Work instructions — Every line of the data is to be output verbatim.

Record extracts —
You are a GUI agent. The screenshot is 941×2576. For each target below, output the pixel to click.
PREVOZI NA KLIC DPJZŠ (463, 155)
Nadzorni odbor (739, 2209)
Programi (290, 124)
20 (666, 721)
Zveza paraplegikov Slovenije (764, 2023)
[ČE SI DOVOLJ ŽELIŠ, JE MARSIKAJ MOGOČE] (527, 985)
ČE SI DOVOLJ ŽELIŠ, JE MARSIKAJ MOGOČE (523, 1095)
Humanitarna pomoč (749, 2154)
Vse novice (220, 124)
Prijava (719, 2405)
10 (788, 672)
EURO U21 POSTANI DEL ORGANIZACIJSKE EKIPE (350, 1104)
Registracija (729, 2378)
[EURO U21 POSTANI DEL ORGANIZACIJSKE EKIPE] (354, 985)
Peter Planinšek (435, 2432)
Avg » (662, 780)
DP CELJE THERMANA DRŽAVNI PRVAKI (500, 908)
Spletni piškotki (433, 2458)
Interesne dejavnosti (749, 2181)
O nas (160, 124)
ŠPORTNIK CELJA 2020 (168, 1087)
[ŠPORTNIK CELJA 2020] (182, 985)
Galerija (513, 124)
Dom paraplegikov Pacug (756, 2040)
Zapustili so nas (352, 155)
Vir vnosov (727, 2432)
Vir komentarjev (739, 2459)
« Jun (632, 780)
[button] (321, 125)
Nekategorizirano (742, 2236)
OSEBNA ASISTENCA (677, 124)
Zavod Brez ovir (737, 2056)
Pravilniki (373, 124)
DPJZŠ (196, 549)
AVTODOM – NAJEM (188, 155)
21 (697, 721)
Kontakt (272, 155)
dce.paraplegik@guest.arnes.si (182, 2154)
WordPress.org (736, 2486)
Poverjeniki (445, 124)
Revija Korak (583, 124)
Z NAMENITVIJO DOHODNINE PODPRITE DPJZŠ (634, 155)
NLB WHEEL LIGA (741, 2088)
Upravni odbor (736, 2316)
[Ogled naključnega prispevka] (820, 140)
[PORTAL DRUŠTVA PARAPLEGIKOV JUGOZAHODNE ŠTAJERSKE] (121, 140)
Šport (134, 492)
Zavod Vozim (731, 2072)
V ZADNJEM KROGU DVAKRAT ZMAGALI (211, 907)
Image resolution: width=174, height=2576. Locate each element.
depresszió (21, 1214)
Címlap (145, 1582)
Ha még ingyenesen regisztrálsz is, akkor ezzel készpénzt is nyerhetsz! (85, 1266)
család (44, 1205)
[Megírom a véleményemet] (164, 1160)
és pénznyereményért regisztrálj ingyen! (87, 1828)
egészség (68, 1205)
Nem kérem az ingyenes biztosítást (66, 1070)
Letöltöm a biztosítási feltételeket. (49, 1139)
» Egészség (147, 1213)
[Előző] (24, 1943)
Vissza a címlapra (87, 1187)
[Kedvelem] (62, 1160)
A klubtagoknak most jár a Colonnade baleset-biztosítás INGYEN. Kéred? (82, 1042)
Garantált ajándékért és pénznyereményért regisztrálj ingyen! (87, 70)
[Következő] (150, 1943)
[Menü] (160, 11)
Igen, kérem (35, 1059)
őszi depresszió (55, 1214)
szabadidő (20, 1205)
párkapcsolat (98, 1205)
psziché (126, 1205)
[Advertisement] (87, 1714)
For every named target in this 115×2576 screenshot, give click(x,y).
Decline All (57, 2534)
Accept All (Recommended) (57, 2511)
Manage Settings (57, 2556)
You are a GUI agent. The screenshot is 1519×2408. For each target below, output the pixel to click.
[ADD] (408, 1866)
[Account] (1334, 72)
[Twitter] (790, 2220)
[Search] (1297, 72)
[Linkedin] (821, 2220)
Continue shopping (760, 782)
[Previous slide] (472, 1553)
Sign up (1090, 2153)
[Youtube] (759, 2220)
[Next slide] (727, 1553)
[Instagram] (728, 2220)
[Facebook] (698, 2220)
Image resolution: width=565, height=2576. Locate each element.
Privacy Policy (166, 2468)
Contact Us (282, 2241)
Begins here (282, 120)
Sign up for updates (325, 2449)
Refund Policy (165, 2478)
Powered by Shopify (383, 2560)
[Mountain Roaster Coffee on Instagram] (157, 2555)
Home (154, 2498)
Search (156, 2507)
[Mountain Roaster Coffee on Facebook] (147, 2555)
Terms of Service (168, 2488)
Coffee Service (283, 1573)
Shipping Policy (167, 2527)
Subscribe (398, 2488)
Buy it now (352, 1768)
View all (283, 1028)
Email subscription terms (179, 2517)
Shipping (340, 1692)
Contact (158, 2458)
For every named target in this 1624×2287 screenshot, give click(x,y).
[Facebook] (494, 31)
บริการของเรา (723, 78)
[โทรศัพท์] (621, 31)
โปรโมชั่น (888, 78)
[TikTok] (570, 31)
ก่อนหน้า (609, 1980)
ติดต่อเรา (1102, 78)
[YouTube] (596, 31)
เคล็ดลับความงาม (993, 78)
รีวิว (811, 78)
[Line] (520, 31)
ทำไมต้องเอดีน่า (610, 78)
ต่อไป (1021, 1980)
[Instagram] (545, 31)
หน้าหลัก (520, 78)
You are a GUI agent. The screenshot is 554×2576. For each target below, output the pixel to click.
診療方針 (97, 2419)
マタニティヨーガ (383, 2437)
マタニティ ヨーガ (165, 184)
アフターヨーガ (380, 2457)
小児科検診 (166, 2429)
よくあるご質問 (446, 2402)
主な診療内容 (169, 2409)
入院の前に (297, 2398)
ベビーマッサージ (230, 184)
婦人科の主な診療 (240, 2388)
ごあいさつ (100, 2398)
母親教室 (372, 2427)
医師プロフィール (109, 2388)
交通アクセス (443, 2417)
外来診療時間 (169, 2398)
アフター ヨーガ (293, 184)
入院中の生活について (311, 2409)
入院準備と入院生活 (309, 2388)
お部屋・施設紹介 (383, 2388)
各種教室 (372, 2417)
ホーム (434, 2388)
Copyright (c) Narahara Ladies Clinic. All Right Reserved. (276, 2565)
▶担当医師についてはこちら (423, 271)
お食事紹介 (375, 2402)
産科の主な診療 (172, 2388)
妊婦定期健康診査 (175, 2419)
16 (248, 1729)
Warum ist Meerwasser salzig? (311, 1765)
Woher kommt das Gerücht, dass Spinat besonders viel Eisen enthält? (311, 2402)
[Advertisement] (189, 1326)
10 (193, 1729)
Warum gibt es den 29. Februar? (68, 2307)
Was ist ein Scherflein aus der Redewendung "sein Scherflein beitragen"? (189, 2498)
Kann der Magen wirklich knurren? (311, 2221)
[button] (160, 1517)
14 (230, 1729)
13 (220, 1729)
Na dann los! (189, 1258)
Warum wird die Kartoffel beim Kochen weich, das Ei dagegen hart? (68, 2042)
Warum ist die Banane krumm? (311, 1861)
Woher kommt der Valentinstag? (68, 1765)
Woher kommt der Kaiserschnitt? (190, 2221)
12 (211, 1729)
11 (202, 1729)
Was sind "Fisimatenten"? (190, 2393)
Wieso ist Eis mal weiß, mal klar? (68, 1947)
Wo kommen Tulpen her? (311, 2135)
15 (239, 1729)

Answer box —
You are a GUI agent. The screenshot is 941×2576. For each target below, output the pixel to click.
PREVOZI NA KLIC DPJZŠ (463, 155)
Nadzorni odbor (739, 2209)
Programi (290, 124)
20 (666, 721)
Zveza paraplegikov Slovenije (764, 2023)
[ČE SI DOVOLJ ŽELIŠ, JE MARSIKAJ MOGOČE] (527, 985)
ČE SI DOVOLJ ŽELIŠ, JE MARSIKAJ MOGOČE (523, 1095)
Humanitarna pomoč (749, 2154)
Vse novice (220, 124)
Prijava (719, 2405)
10 (788, 672)
EURO U21 POSTANI DEL ORGANIZACIJSKE EKIPE (350, 1104)
Registracija (729, 2378)
[EURO U21 POSTANI DEL ORGANIZACIJSKE EKIPE] (354, 985)
Peter Planinšek (435, 2432)
Avg » (662, 780)
DP CELJE THERMANA DRŽAVNI PRVAKI (500, 908)
Spletni piškotki (433, 2458)
Interesne dejavnosti (749, 2181)
O nas (160, 124)
ŠPORTNIK CELJA 2020 (168, 1087)
[ŠPORTNIK CELJA 2020] (182, 985)
Galerija (513, 124)
Dom paraplegikov Pacug (756, 2040)
Zapustili so nas (352, 155)
Vir vnosov (727, 2432)
Vir komentarjev (739, 2459)
« Jun (632, 780)
[button] (321, 125)
Nekategorizirano (742, 2236)
OSEBNA ASISTENCA (677, 124)
Zavod Brez ovir (737, 2056)
Pravilniki (373, 124)
DPJZŠ (196, 549)
AVTODOM – NAJEM (188, 155)
21 (697, 721)
Kontakt (272, 155)
dce.paraplegik@guest.arnes.si (182, 2154)
WordPress.org (736, 2486)
Poverjeniki (445, 124)
Revija Korak (583, 124)
Z NAMENITVIJO DOHODNINE PODPRITE DPJZŠ (634, 155)
NLB WHEEL LIGA (741, 2088)
Upravni odbor (736, 2316)
[Ogled naključnega prispevka] (820, 140)
[PORTAL DRUŠTVA PARAPLEGIKOV JUGOZAHODNE ŠTAJERSKE] (121, 140)
Šport (134, 492)
Zavod Vozim (731, 2072)
V ZADNJEM KROGU DVAKRAT ZMAGALI (211, 907)
Image resolution: width=174, height=2576. Locate each element.
depresszió (21, 1214)
Címlap (145, 1582)
Ha még ingyenesen regisztrálsz is, akkor ezzel készpénzt is nyerhetsz! (85, 1266)
család (44, 1205)
[Megírom a véleményemet] (164, 1160)
és pénznyereményért regisztrálj ingyen! (87, 1828)
egészség (68, 1205)
Nem kérem az ingyenes biztosítást (66, 1070)
Letöltöm a biztosítási feltételeket. (49, 1139)
» Egészség (147, 1213)
[Előző] (24, 1943)
Vissza a címlapra (87, 1187)
[Kedvelem] (62, 1160)
A klubtagoknak most jár a Colonnade baleset-biztosítás INGYEN. Kéred? (82, 1042)
Garantált ajándékért és pénznyereményért regisztrálj ingyen! (87, 70)
[Következő] (150, 1943)
[Menü] (160, 11)
Igen, kérem (35, 1059)
őszi depresszió (55, 1214)
szabadidő (20, 1205)
párkapcsolat (98, 1205)
psziché (126, 1205)
[Advertisement] (87, 1714)
For every named target in this 115×2576 screenshot, give click(x,y).
Decline All (57, 2534)
Accept All (Recommended) (57, 2511)
Manage Settings (57, 2556)
You are a GUI agent. The screenshot is 1519×2408. For each target below, output the pixel to click.
[ADD] (408, 1866)
[Account] (1334, 72)
[Twitter] (790, 2220)
[Search] (1297, 72)
[Linkedin] (821, 2220)
Continue shopping (760, 782)
[Previous slide] (472, 1553)
Sign up (1090, 2153)
[Youtube] (759, 2220)
[Next slide] (727, 1553)
[Instagram] (728, 2220)
[Facebook] (698, 2220)
Image resolution: width=565, height=2576. Locate each element.
Privacy Policy (166, 2468)
Contact Us (282, 2241)
Begins here (282, 120)
Sign up for updates (325, 2449)
Refund Policy (165, 2478)
Powered by Shopify (383, 2560)
[Mountain Roaster Coffee on Instagram] (157, 2555)
Home (154, 2498)
Search (156, 2507)
[Mountain Roaster Coffee on Facebook] (147, 2555)
Terms of Service (168, 2488)
Coffee Service (283, 1573)
Shipping Policy (167, 2527)
Subscribe (398, 2488)
Buy it now (352, 1768)
View all (283, 1028)
Email subscription terms (179, 2517)
Shipping (340, 1692)
Contact (158, 2458)
For every named target in this 1624×2287 screenshot, give click(x,y).
[Facebook] (494, 31)
บริการของเรา (723, 78)
[โทรศัพท์] (621, 31)
โปรโมชั่น (888, 78)
[TikTok] (570, 31)
ก่อนหน้า (609, 1980)
ติดต่อเรา (1102, 78)
[YouTube] (596, 31)
เคล็ดลับความงาม (993, 78)
รีวิว (811, 78)
[Line] (520, 31)
ทำไมต้องเอดีน่า (610, 78)
ต่อไป (1021, 1980)
[Instagram] (545, 31)
หน้าหลัก (520, 78)
You are a GUI agent. The screenshot is 554×2576. For each target below, output the pixel to click.
診療方針 (97, 2419)
マタニティヨーガ (383, 2437)
マタニティ ヨーガ (165, 184)
アフターヨーガ (380, 2457)
小児科検診 (166, 2429)
よくあるご質問 (446, 2402)
主な診療内容 (169, 2409)
入院の前に (297, 2398)
ベビーマッサージ (230, 184)
婦人科の主な診療 (240, 2388)
ごあいさつ (100, 2398)
母親教室 (372, 2427)
医師プロフィール (109, 2388)
交通アクセス (443, 2417)
外来診療時間 (169, 2398)
アフター ヨーガ (293, 184)
入院中の生活について (311, 2409)
入院準備と入院生活 (309, 2388)
お部屋・施設紹介 (383, 2388)
各種教室 (372, 2417)
ホーム (434, 2388)
Copyright (c) Narahara Ladies Clinic. All Right Reserved. (276, 2565)
▶担当医師についてはこちら (423, 271)
お食事紹介 (375, 2402)
産科の主な診療 (172, 2388)
妊婦定期健康診査 (175, 2419)
16 (248, 1729)
Warum ist Meerwasser salzig? (311, 1765)
Woher kommt das Gerücht, dass Spinat besonders viel Eisen enthält? (311, 2402)
[Advertisement] (189, 1326)
10 (193, 1729)
Warum gibt es den 29. Februar? (68, 2307)
Was ist ein Scherflein aus der Redewendung "sein Scherflein beitragen"? (189, 2498)
Kann der Magen wirklich knurren? (311, 2221)
[button] (160, 1517)
14 (230, 1729)
13 (220, 1729)
Na dann los! (189, 1258)
Warum wird die Kartoffel beim Kochen weich, das Ei dagegen hart? (68, 2042)
Warum ist die Banane krumm? (311, 1861)
Woher kommt der Valentinstag? (68, 1765)
Woher kommt der Kaiserschnitt? (190, 2221)
12 (211, 1729)
11 (202, 1729)
Was sind "Fisimatenten"? (190, 2393)
Wieso ist Eis mal weiß, mal klar? (68, 1947)
Wo kommen Tulpen her? (311, 2135)
15 (239, 1729)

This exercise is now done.